The FE-SEM micrographs of nearly full dense specimens sintered by microwave at 1,400°C/10 min. Credit: Borrell et al., ACT; Wiley.
This research team in Spain used conventional and microwave-heating sintering techniques to fabricate three-mole-percent-yttria-stabilized tetragonal-zirconia compacts. They report that the microwave-sintered compacts achieved a higher density in a shorter time at the same temperature and exhibited a superior Vickers hardness than the conventionally sintered compacts.
TEM images of NiFe2O4 particles prepared by 20 wt% NaCl, 800°C, 1 h. Credit: Zhang et al., ACT; Wiley.
These researchers from China’s Northeastern University used a solid-state reaction to investigate the effects of dispersant content, calcination temperature and annealing time on the particle size and morphology synthesis NiFe2O4 nanoparticles. They report the NiFe2O4 particles formed were nanometer sized with various morphologies dependent on reaction conditions and that the solid-state reaction is a simple, convenient, inexpensive and effective preparation method of high-yield NiFe2O4.
SEM image of the cross section of Si3N4 composite coating (The ca. 200 μm thick brighter area from the right is attributed to the upper surface of the specimen). Credit: Károly et al., ACT; Wiley.
This team of researchers in Hungary reports that it has circumvented the problem of SiC and Si3N4 decomposition during elevated-temperature atmospheric plasma spraying.
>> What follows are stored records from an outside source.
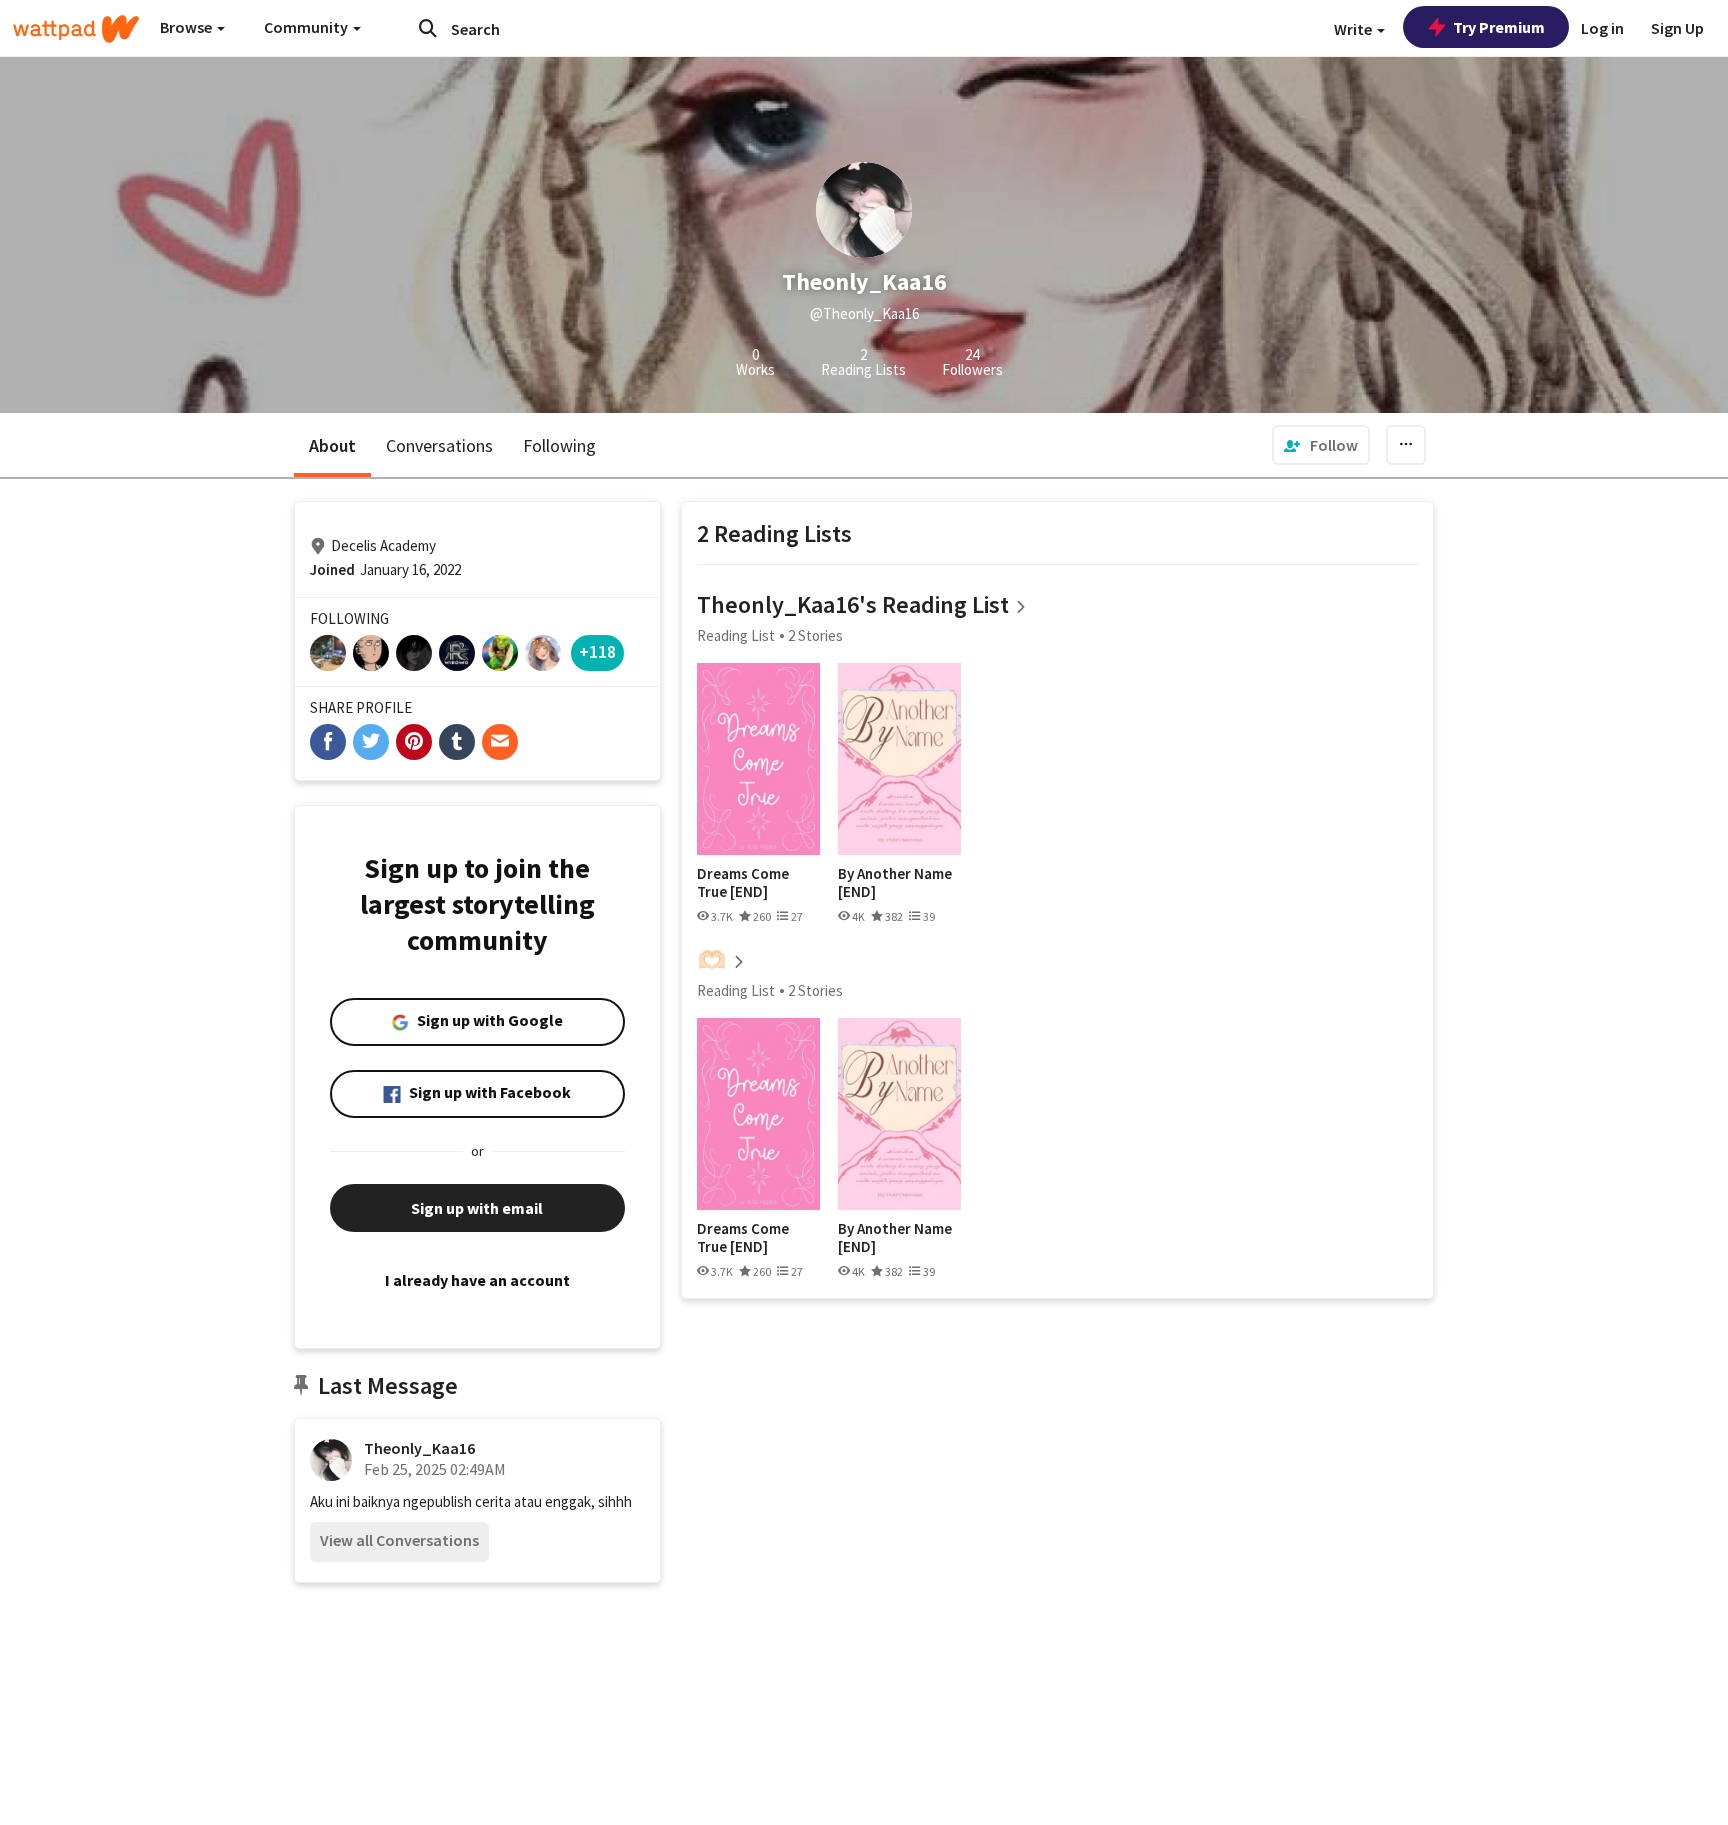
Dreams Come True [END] (743, 882)
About (332, 445)
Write (1354, 29)
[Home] (76, 29)
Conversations (439, 445)
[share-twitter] (371, 742)
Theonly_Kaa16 (419, 1448)
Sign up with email (477, 1208)
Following (559, 445)
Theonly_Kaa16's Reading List (853, 604)
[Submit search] (428, 28)
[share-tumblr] (457, 742)
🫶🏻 (712, 959)
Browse (187, 27)
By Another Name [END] (895, 882)
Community (307, 27)
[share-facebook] (328, 742)
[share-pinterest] (414, 742)
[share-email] (500, 742)
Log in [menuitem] (1602, 28)
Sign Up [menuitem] (1677, 28)
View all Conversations (399, 1540)
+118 (597, 651)
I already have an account (477, 1280)
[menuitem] (1321, 445)
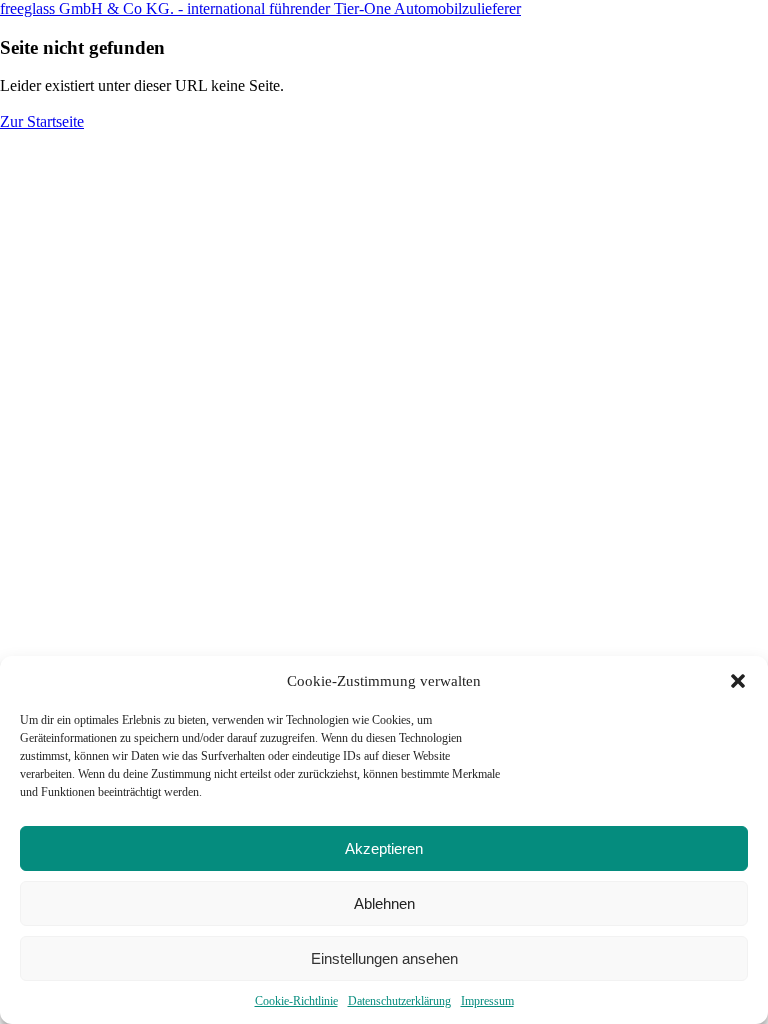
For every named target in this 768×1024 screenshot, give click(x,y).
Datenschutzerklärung (399, 1001)
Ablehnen (384, 903)
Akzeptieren (384, 848)
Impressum (487, 1001)
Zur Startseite (42, 121)
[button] (738, 681)
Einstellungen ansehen (384, 958)
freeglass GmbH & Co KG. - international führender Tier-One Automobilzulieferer (260, 8)
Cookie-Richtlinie (296, 1001)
The team says it circumvents the problems of oxidation and decomposition by depositing the non-oxide ceramics as a composite powder mixed with non-oxide ceramic particles that results in a ceramic/ceramic composite structure.
FESEM of 50% w/w bauxite treated FA3 sintered at 1,600 °C. Credit: ACT; Wiley.
These researchers based in India have developed a novel ceramic material by sintering fly ash with bauxite that acquires increased hardness because of enhanced mullite content and has an additional property of decreasing pathogenic bacterial growth by more than 90 percent. They believe that this process provides a sustainable approach of using fly ash in developing antimicrobial ceramics in an ecology friendly way for use in bacteria-prone areas, such as hospitals.
A cross-sectional view of one turn of the antenna showing the silver paste and top low temperature co-fired ceramic layer. Credit: Taff et al., ACT; Wiley.
This team from Boise State University and Schweitzer Engineering Laboratories in Utah reports that it is developing a miniature electrostatic thruster composed of an antenna to create a plasma, a cylinder to contain the plasma and grids to extract the plasma beam at high velocity. The team reports here fabrication and performance of the inductively coupled plasma antenna using low-temperature cofired ceramics.